▸ **Work task**: Reproduce only this range: the line holding "Where should I click to: Click" through the last line of the data below, both included, exactly, with no pictures.

▸ **Data extract**:

»»

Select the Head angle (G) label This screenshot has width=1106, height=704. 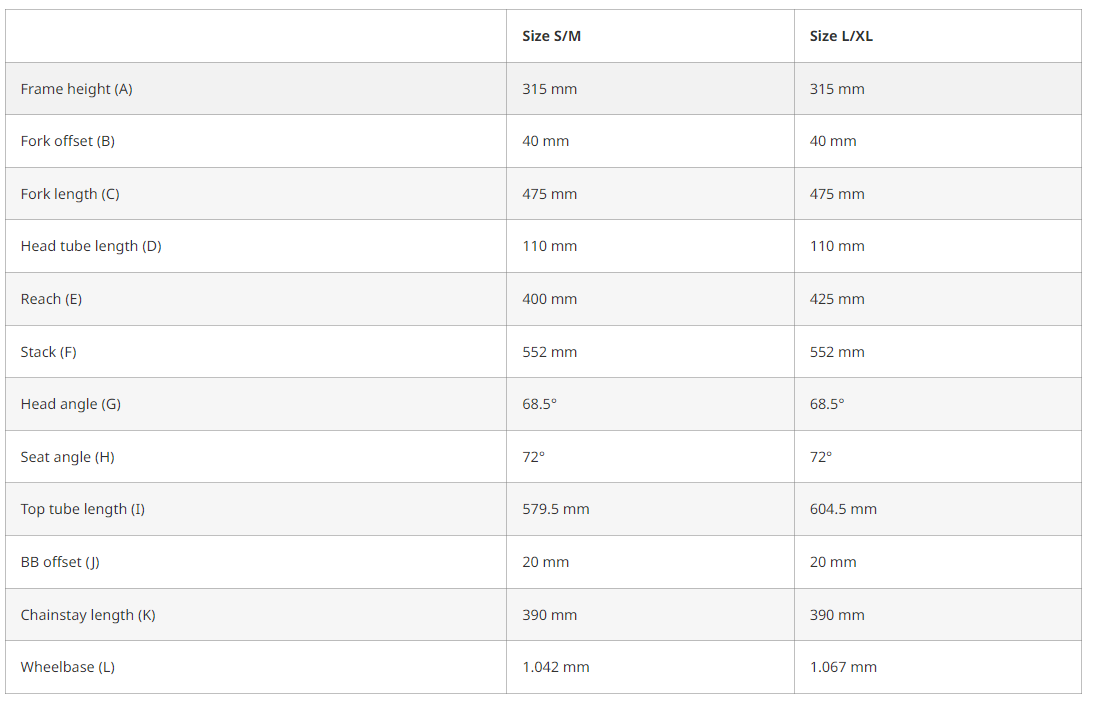71,404
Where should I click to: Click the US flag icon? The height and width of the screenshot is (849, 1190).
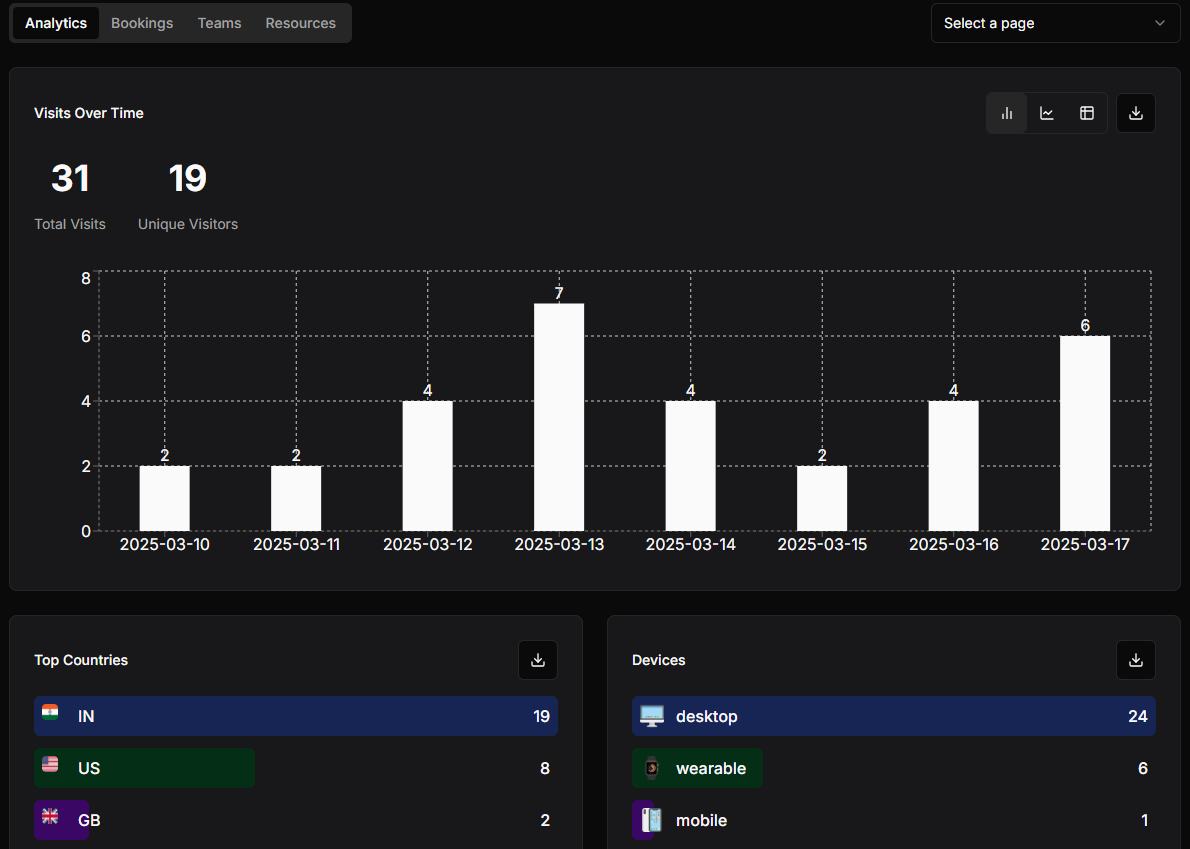point(50,764)
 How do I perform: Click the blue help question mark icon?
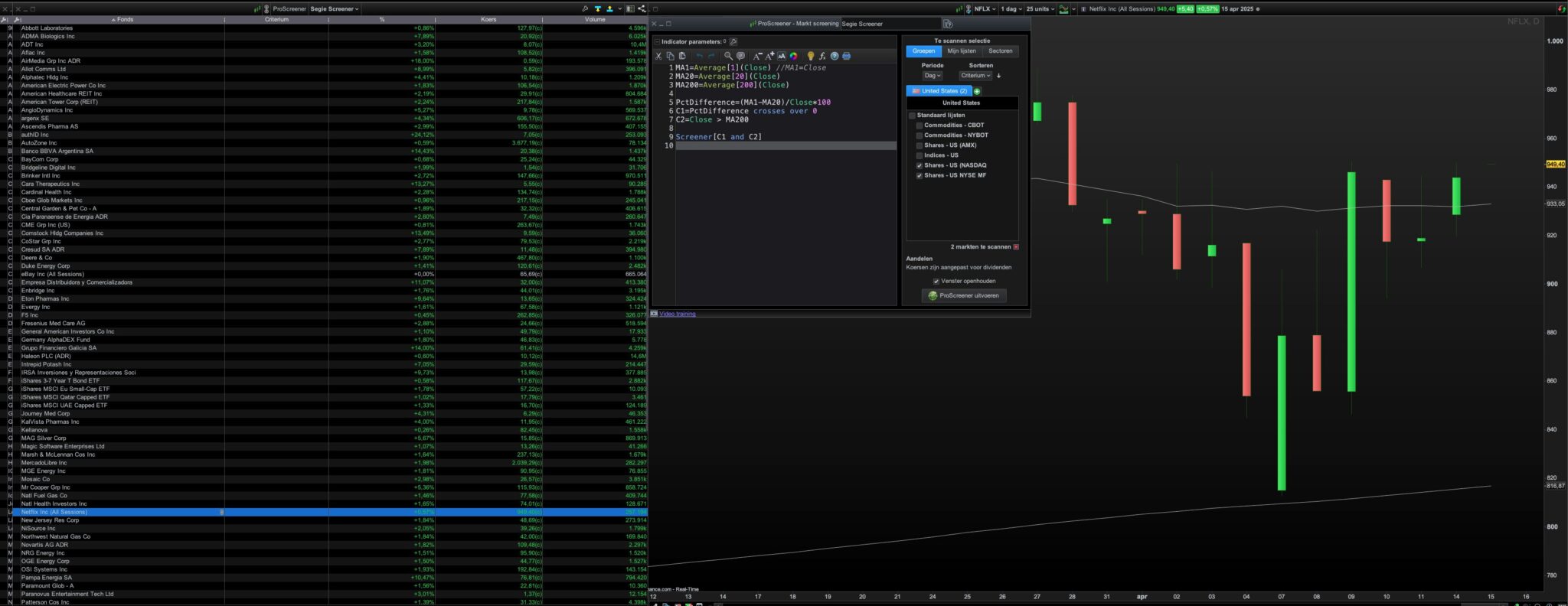835,56
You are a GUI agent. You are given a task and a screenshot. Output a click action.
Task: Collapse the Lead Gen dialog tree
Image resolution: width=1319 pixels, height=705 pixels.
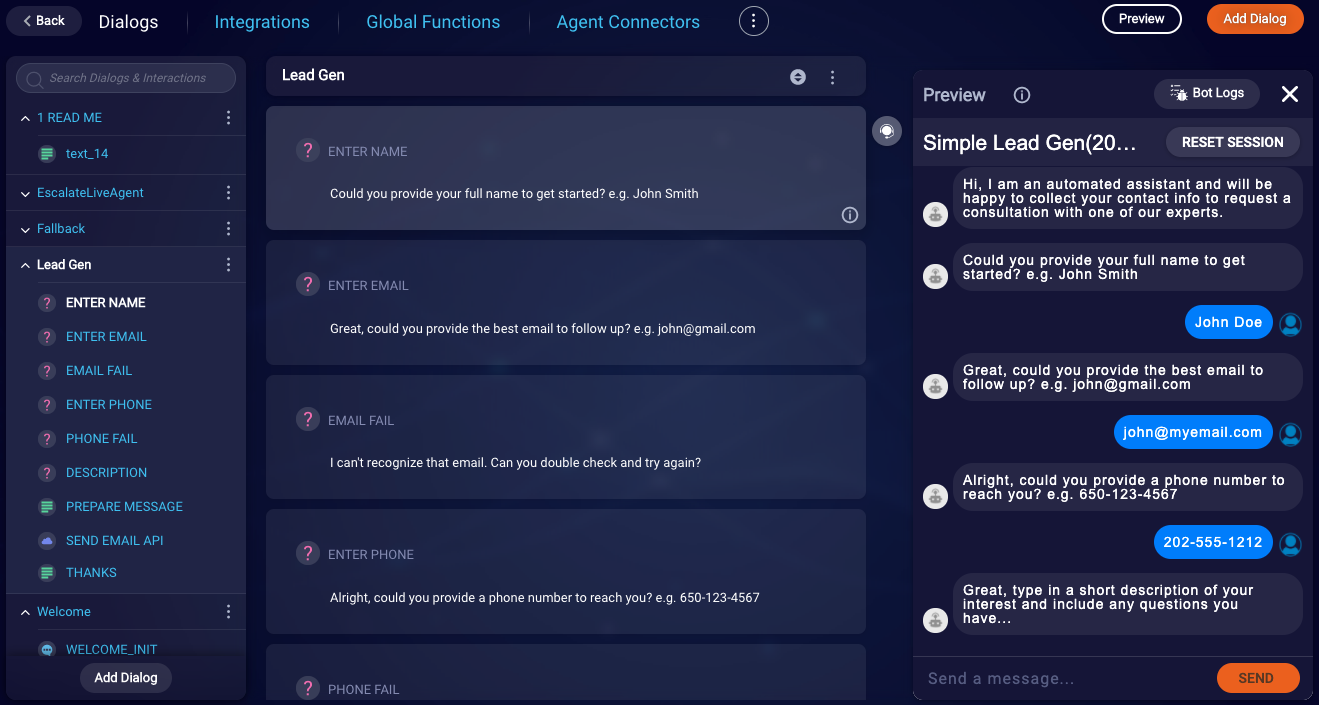click(x=24, y=264)
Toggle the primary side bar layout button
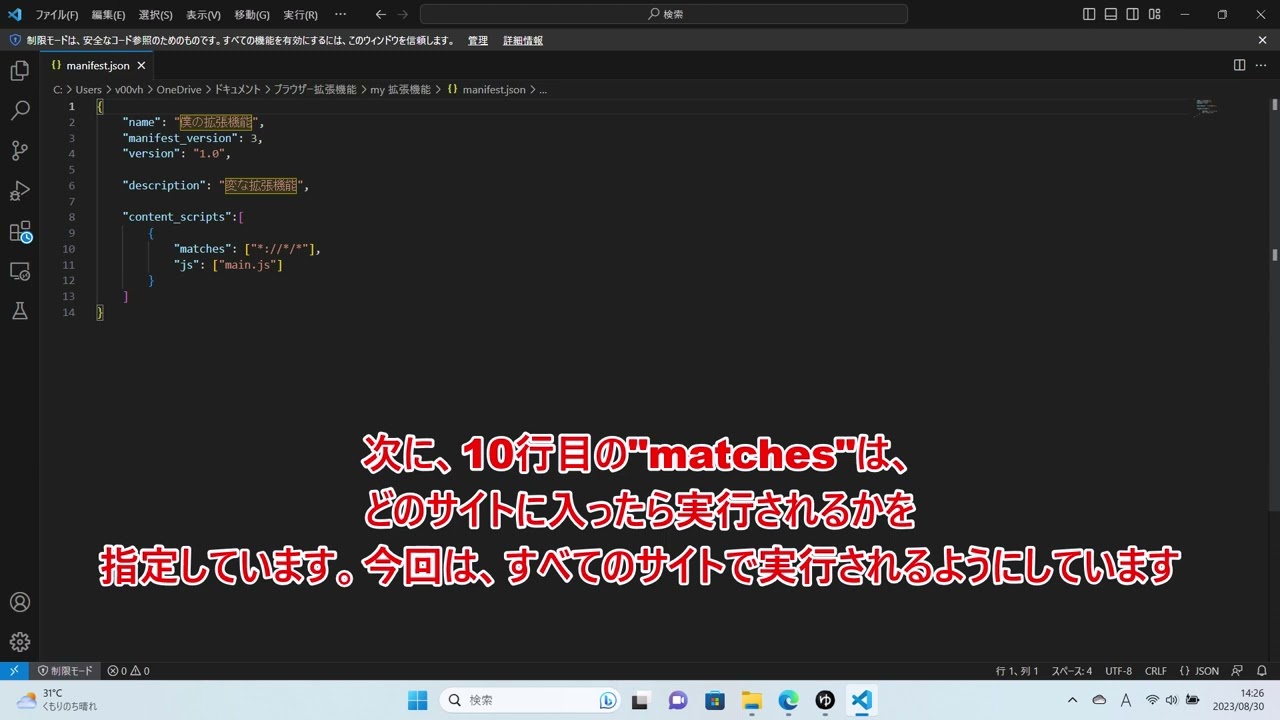The height and width of the screenshot is (720, 1280). tap(1089, 15)
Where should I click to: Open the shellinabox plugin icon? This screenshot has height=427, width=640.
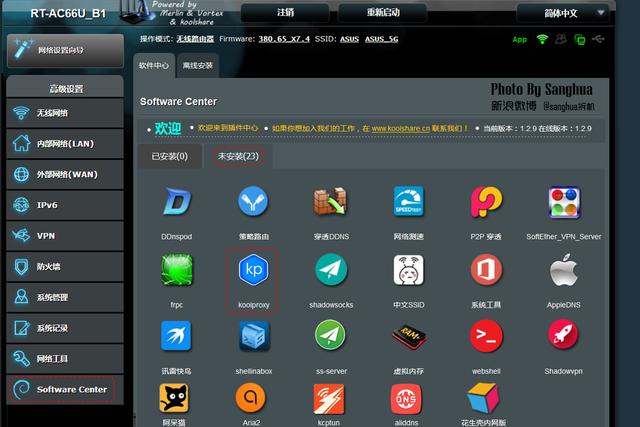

««

▸ **Answer below**:
Where should I click to: Click the US flag icon? The height and width of the screenshot is (849, 1190).
point(50,764)
 How do I perform: Click the blue help question mark icon?
835,56
You are a GUI agent. You are given a task and a screenshot. Output a click action.
Task: Collapse the Lead Gen dialog tree
Image resolution: width=1319 pixels, height=705 pixels.
click(x=24, y=264)
Toggle the primary side bar layout button
The height and width of the screenshot is (720, 1280). tap(1089, 15)
Where should I click to: Open the shellinabox plugin icon? This screenshot has height=427, width=640.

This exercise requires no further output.